# yorkie hairstyles



## blg0403

hey guys...i want to get my yorkie's hair cut short, but i am having a hard time finding pictures to take to show the goomer. if any of you have any pictures or know a good website to find some i would appreciate it!


----------



## Love's_Sophie

How short are you thinking? 

When I had people who wanted a Yorkie 'short', usually I used a 5\8ths blade on them, which left a decent amount of coat on them; a 3 3\4 blade left a nice amount too. 

If you want really short I would ask for a 5 or 7 blade. 
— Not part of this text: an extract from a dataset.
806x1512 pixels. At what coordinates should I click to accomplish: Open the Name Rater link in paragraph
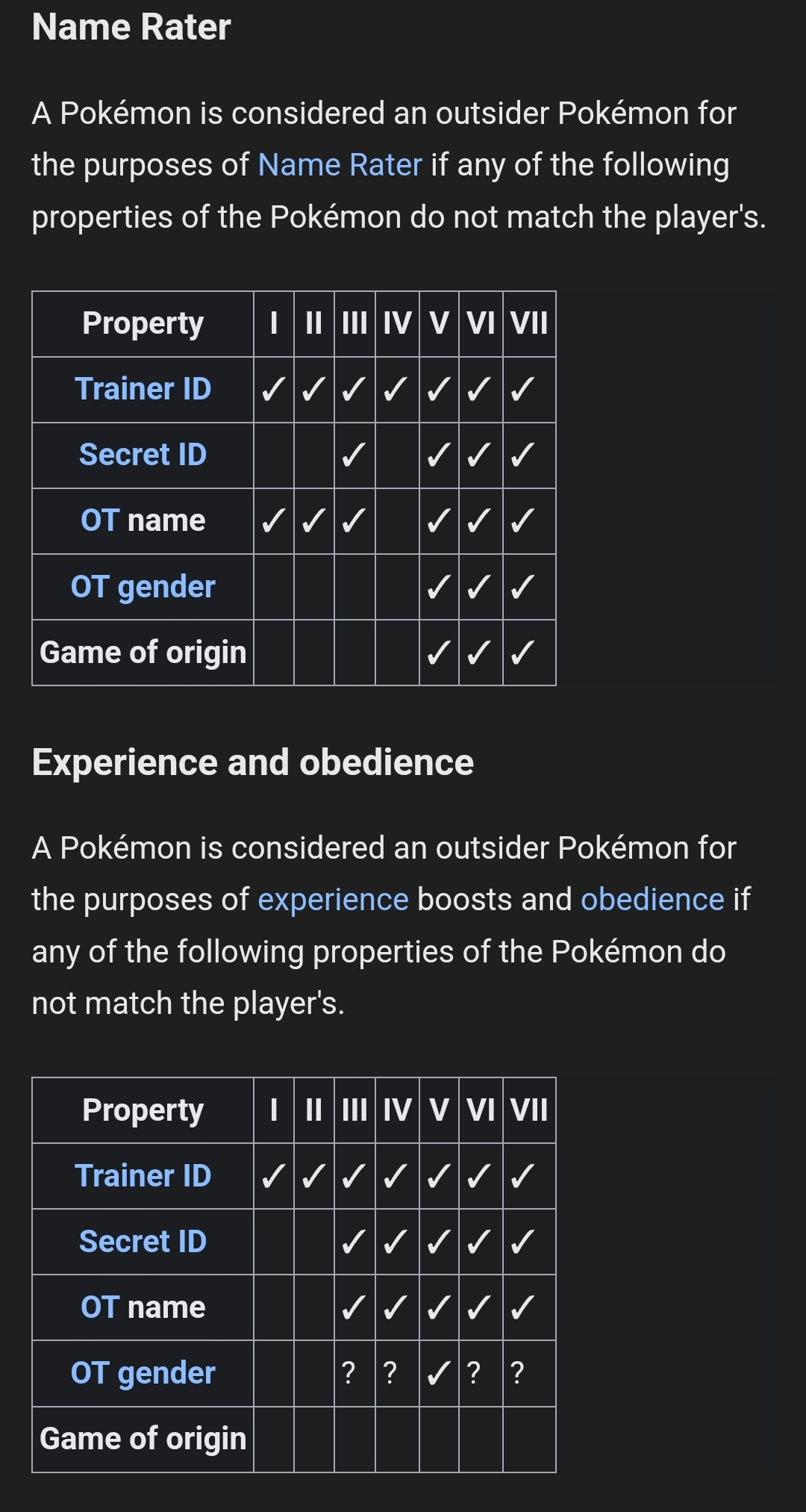click(x=340, y=165)
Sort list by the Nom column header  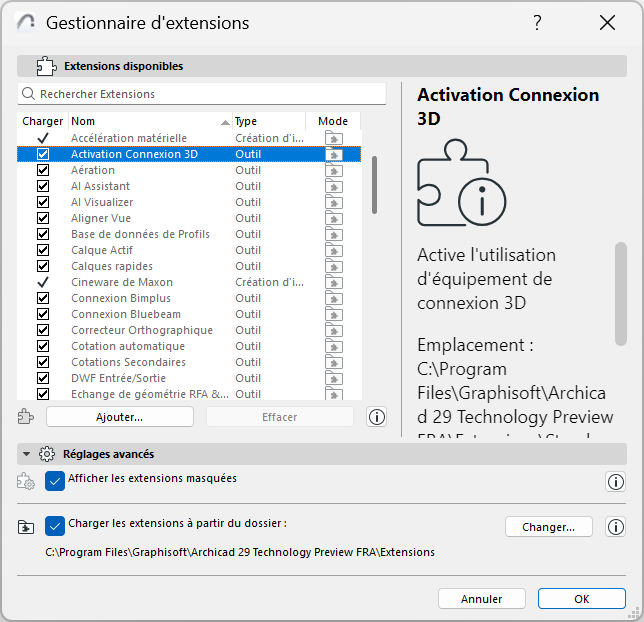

Just make sure you specify to leave the head or just to shorten it to match the cut...some groomers are daft enough to take the head right off!


----------



## justagirl21

At the salons I work at I have a scrapbook of breeds and their clips/grooms. It means if people aren't sure of what they want (or have trouble describing it in words) they can have a look through the pictures. Its a great idea and people love looking through it. I do have a picture of a few Yorkie clips but it depends on how short is short? There are some Yorkies I do on a comb, that leaves the coat about 2.5+ inches long, some I take off with the clippers on a #4. I don't know how to post an image on a reply thread that isn't a 'http' but I'm sure I can work it out  

If you can tell me how short you want it I can prob get a picture for you.. 
Cheers


----------



## chewchew

Hi! Here is a picture of ChewChew,our little love.We like his haircut nice and short.We cut his hair at home,with clippers and a comb.Please look at him in our album.


----------



## Michiyo-Fir

My favorite is a puppy cut! Just the picture alone almost made me get a Yorkie!


----------



## Graco22

Look thru the before and after threads in this forum. There are a few cute yorkie styles in there. You can also opt for a short body, and a schnauzer face...I think yorkies look really cute and stylish with schnauzer faces..


----------



## 0hmyd0g

Hi! I groom a lot of Yorkshire Terriers at my shop. This is a "Scnorkie" trim I like to do. This a picture from when I was in grooming school, but it's a style that I do on most Yorkshires. It's a schnauzer trim body, and a round Yorkie head. I ussually do the back with a #3 3/4 to a #7 blade. I hand scissor the legs and leave a skirt. Same pattern as a Schnauzer. The head is round, and I shave the tips of the ears with a #10-#15 depending on the coat and what looks good. I think it really complements Yorkshire Terriers.


----------